— Assigned task —
The required answer is a copy of each line in the entries below that includes "computer".

Segment Start: Given data

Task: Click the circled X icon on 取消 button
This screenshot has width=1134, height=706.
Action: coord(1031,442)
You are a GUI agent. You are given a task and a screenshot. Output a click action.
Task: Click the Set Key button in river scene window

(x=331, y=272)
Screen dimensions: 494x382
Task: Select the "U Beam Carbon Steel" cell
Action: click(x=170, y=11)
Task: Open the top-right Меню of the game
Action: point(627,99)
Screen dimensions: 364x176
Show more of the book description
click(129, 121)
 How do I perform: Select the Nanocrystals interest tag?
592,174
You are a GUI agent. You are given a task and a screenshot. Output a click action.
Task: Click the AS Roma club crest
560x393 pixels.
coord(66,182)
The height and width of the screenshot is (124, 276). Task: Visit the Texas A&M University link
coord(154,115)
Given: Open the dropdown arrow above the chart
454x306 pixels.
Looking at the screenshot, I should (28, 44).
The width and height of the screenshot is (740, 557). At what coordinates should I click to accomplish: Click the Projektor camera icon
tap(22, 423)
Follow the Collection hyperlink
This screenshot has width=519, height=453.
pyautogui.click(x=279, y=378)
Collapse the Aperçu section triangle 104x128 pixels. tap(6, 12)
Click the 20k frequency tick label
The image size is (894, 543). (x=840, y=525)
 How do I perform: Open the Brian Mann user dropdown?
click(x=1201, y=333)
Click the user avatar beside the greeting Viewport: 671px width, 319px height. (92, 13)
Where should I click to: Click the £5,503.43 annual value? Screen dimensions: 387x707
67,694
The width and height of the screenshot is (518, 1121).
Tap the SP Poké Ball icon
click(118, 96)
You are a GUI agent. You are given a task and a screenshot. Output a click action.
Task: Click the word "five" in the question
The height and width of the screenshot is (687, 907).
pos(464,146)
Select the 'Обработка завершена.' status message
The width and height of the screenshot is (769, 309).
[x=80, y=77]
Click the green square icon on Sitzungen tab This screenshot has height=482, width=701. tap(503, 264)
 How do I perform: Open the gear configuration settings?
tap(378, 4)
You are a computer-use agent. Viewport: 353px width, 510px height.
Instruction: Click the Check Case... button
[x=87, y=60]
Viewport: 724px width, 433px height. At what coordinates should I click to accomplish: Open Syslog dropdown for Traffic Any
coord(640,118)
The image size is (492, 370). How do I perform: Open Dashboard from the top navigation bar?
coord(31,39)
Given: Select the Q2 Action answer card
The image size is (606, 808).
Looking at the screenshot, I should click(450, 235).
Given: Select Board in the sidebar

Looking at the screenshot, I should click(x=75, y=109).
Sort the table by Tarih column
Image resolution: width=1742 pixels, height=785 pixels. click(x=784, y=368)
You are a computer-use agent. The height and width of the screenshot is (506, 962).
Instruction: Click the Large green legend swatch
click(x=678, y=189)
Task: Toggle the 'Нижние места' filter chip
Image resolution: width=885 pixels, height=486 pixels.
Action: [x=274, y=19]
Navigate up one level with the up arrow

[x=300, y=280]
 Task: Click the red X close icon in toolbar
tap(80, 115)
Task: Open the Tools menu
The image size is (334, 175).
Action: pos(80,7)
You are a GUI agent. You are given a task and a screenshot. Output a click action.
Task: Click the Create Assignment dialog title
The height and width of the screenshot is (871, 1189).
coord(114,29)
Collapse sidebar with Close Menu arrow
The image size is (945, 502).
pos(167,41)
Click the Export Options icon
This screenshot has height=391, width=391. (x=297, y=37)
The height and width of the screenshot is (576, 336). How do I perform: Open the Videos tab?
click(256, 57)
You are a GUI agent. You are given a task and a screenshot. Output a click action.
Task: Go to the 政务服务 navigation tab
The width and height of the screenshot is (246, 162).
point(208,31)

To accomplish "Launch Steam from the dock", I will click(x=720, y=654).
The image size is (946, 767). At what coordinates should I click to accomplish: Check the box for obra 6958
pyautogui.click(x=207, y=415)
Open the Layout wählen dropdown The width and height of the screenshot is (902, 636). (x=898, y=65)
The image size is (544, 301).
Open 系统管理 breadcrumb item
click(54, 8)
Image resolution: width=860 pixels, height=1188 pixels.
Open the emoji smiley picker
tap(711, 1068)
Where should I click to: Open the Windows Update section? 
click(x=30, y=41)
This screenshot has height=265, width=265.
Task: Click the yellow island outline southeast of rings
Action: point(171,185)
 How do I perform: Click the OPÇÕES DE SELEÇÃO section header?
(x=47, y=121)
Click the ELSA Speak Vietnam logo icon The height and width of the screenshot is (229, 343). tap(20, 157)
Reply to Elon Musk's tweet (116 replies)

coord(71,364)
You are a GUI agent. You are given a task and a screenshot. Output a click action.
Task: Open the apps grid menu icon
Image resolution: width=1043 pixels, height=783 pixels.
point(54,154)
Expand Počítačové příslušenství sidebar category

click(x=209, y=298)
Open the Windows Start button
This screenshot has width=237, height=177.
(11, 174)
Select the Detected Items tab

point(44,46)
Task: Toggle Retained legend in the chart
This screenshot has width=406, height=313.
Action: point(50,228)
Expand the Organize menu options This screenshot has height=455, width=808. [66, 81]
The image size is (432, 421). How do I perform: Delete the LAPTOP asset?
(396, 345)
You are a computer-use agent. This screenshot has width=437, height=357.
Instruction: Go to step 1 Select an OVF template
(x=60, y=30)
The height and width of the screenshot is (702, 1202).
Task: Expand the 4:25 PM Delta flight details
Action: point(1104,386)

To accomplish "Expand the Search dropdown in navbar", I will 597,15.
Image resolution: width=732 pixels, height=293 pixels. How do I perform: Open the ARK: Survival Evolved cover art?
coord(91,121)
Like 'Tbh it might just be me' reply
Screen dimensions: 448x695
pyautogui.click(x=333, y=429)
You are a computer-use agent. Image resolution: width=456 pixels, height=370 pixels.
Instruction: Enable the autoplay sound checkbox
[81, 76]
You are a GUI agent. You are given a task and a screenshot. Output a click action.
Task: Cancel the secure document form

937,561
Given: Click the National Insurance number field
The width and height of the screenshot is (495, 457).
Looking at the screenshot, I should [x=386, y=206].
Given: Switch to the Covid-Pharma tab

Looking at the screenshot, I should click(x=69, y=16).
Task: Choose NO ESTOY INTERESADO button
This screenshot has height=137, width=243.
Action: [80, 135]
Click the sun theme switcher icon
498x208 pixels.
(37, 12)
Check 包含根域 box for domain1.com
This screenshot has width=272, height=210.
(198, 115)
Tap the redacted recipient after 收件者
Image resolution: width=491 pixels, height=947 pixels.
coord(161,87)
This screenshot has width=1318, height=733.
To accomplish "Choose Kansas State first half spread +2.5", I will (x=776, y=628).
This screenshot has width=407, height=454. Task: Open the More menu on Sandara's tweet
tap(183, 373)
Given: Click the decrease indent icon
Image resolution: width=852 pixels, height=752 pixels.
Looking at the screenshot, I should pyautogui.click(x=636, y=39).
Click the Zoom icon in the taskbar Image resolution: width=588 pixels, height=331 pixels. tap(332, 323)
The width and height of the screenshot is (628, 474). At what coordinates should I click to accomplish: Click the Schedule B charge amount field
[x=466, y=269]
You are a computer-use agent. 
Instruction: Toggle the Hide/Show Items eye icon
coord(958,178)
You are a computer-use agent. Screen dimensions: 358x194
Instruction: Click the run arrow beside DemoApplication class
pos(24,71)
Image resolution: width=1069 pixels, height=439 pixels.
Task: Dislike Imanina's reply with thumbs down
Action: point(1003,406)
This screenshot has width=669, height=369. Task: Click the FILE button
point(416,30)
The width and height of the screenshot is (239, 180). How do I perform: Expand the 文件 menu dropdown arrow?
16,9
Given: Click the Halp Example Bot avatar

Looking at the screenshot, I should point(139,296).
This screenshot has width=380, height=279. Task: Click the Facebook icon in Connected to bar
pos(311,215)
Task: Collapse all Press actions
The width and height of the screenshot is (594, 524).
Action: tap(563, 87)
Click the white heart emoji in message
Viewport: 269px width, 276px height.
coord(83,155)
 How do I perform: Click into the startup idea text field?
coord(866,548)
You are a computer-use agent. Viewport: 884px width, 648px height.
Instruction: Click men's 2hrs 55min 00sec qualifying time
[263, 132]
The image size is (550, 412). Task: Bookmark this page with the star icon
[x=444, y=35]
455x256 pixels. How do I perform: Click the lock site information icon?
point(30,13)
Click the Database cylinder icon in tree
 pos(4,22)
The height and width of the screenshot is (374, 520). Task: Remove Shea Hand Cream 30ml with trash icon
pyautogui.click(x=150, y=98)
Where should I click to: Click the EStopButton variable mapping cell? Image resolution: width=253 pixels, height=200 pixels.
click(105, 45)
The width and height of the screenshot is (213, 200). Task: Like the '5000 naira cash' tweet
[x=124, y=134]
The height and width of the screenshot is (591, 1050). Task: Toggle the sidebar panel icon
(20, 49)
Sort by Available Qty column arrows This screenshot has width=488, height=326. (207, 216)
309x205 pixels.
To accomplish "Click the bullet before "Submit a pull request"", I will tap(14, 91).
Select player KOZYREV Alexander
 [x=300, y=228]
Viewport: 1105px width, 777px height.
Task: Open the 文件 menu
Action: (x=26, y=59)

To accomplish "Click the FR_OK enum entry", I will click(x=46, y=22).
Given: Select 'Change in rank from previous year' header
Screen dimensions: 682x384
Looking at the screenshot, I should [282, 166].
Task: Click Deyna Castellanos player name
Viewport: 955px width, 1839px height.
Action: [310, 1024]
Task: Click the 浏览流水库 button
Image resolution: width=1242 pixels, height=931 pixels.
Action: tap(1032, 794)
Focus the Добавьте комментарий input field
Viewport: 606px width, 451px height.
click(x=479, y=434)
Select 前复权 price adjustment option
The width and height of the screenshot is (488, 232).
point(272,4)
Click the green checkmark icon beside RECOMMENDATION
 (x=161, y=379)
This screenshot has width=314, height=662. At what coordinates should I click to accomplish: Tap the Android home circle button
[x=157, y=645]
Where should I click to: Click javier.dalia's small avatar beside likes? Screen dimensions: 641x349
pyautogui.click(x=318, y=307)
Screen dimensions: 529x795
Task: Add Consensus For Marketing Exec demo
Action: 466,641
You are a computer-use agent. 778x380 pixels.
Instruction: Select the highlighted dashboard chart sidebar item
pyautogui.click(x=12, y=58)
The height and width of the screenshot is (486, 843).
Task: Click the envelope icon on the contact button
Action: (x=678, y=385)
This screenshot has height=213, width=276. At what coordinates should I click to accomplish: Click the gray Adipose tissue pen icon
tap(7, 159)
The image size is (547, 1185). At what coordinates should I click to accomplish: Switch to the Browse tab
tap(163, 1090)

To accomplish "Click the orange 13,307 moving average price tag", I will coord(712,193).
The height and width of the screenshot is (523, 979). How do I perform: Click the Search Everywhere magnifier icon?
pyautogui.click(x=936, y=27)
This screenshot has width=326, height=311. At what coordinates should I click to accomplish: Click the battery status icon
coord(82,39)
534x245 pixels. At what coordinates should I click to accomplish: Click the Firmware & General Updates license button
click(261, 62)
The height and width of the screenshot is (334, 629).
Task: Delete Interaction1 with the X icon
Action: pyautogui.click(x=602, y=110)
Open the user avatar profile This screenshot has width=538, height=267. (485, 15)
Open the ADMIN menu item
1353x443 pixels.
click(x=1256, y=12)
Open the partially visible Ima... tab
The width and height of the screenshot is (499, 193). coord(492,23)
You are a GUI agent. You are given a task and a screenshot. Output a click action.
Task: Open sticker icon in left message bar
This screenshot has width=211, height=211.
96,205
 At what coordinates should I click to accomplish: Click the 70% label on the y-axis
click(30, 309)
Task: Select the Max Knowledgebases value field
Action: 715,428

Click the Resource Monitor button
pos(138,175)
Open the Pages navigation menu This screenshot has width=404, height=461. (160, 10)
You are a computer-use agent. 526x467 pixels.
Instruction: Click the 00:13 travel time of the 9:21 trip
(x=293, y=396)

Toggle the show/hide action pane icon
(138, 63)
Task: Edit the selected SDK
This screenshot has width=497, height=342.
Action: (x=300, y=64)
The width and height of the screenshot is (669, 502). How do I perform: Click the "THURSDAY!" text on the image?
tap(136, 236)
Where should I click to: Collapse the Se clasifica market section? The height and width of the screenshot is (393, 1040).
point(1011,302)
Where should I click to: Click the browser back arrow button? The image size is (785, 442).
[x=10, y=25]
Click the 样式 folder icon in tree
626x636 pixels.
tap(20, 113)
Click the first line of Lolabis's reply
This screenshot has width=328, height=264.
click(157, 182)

Segment End: Given data

— Written answer —
You are a computer-use agent. Viewport: 353px width, 510px height.
You are a computer-use agent. The height and width of the screenshot is (506, 962).
You are a computer-use agent. This screenshot has width=437, height=357.
You are a computer-use agent. Image resolution: width=456 pixels, height=370 pixels.
You are a computer-use agent. 
You are a computer-use agent. Screen dimensions: 358x194
You are a computer-use agent. Viewport: 884px width, 648px height.
You are a computer-use agent. 778x380 pixels.
You are a computer-use agent. 526x467 pixels.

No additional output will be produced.